L'Histoire politique de la gauche en France (2/4)

 
Le Siège de Paris en 1870 - Jean-Louis-Ernest Meissonier (1884)

Le Siège de Paris en 1870 - Jean-Louis-Ernest Meissonier (1884)

 

Un impossible retour au pouvoir (1848-1851)

France, 1848. Depuis quelques mois, la France subit de plein fouet ce qui sera sa dernière grande famine nationale. Face à l’envolée des prix du blé et de l’alimentation, les populations urbaines, durement touchées car extrêmement dépendantes des campagnes, exigent une aide du gouvernement Guizot. Adepte du libéralisme économique et du capitalisme, Guizot s’enferme dans un dogmatisme intransigeant, croyant fermement en la « main invisible du marché » pour améliorer la situation ; en somme, en l’inaction. Celle-ci entraîne des troubles populaires et des manifestations violentes à Paris, principale ville du pays. Sûr de sa nécessité, le roi Louis-Philippe est pourtant contraint d’abdiquer. Au même moment, Alphonse de Lamartine et plusieurs républicains proclament la République. La monarchie capétienne vient de mourir.

Des élections sont tenues afin de rédiger la nouvelle Constitution. Mais les républicains ont peur : ils craignent que les paysans, encore largement majoritaires en France, ne rejettent la Révolution et la République par association avec la Terreur de Robespierre. Défenseurs du suffrage universel en cela qu’il offre aux républicains une plus grande chance d’élection que le suffrage censitaire, ces derniers seront régulièrement pris à leur propre piège. Toutefois, en 1848, à la surprise générale, les républicains représentent les trois quarts de l’hémicycle et peuvent ainsi se mettre à l’œuvre pour donner aux Français une nouvelle Constitution et un nouveau régime.  

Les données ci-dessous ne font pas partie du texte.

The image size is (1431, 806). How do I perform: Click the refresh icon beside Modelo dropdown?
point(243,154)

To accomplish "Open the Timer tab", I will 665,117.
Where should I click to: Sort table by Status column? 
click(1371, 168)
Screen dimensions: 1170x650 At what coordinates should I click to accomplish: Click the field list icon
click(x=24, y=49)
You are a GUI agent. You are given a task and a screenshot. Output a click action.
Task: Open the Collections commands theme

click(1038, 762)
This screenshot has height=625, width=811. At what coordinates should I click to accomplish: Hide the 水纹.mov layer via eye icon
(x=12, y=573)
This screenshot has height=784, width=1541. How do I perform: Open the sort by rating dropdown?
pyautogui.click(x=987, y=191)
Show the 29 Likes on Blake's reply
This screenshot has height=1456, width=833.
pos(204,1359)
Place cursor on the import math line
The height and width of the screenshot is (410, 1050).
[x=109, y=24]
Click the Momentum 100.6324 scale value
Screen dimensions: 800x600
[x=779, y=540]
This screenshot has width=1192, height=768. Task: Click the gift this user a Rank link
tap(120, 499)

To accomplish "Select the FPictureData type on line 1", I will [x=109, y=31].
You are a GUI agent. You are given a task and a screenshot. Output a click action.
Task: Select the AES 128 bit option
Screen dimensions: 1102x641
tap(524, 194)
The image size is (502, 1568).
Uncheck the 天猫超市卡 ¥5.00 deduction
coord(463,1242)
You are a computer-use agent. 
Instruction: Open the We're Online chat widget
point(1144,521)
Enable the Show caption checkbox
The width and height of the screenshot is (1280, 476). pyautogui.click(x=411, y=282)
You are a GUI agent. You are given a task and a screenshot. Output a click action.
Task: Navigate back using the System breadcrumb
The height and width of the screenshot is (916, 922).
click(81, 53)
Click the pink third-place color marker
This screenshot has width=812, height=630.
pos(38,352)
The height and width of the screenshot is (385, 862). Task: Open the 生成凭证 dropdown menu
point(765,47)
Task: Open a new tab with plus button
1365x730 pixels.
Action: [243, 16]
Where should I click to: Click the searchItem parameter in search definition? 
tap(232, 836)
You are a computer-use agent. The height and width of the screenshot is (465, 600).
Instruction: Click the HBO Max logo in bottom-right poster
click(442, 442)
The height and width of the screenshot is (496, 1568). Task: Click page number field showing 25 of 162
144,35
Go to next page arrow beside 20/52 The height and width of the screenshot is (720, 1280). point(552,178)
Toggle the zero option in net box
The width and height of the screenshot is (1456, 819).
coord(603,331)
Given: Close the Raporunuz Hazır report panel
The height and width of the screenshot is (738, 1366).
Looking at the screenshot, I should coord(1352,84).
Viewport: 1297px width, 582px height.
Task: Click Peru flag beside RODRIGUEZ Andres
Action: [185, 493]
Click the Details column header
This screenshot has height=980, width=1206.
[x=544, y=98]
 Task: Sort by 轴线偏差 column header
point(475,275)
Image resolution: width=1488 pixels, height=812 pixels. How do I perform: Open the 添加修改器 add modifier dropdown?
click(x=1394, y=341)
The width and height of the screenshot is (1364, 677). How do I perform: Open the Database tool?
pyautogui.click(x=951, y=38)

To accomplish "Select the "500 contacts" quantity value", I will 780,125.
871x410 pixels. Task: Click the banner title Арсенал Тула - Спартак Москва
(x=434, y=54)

Mais un événement capital va faire avorter ce régime : les journées insurrectionnelles de juin 1848. Face aux difficultés ouvrières à Paris, une insurrection éclate avec des manifestants réclamant une République sociale protégeant les plus pauvres. L’Assemblée, républicaine certes mais surtout bourgeoise, refuse une telle concession et réprime violemment les ouvriers : plus de 5 000 morts et 11 000 emprisonnements. La République sera libérale et conservatrice ou ne sera pas. Si cette posture plaît aux monarchistes, aristocrates et bourgeois, elle instaure une fracture.

En 1849, de nouvelles élections sont tenues et, marqués par les événements ouvriers, les campagnes votent massivement pour le « Parti de l’Ordre » ; un rassemblement hétéroclite de royalistes conservateurs. Les républicains, eux, représentent à peine plus de 10% de l’hémicycle tandis que les partisans d’une République sociale se retrouvent politiquement avec un quart des sièges. La première élection présidentielle de l’histoire française, confirme le basculement conservateur du régime avec l’élection de Louis-Napoléon Bonaparte, prince impérial et prétendant au trône de France. Déjà, à cet instant, la République est condamnée. Alors, la Gauche ne peut qu’assister, impuissante, à l’affrontement du parti de l’Ordre et du chef de l’État qui débouchera au coup d’État du 2 décembre 1851.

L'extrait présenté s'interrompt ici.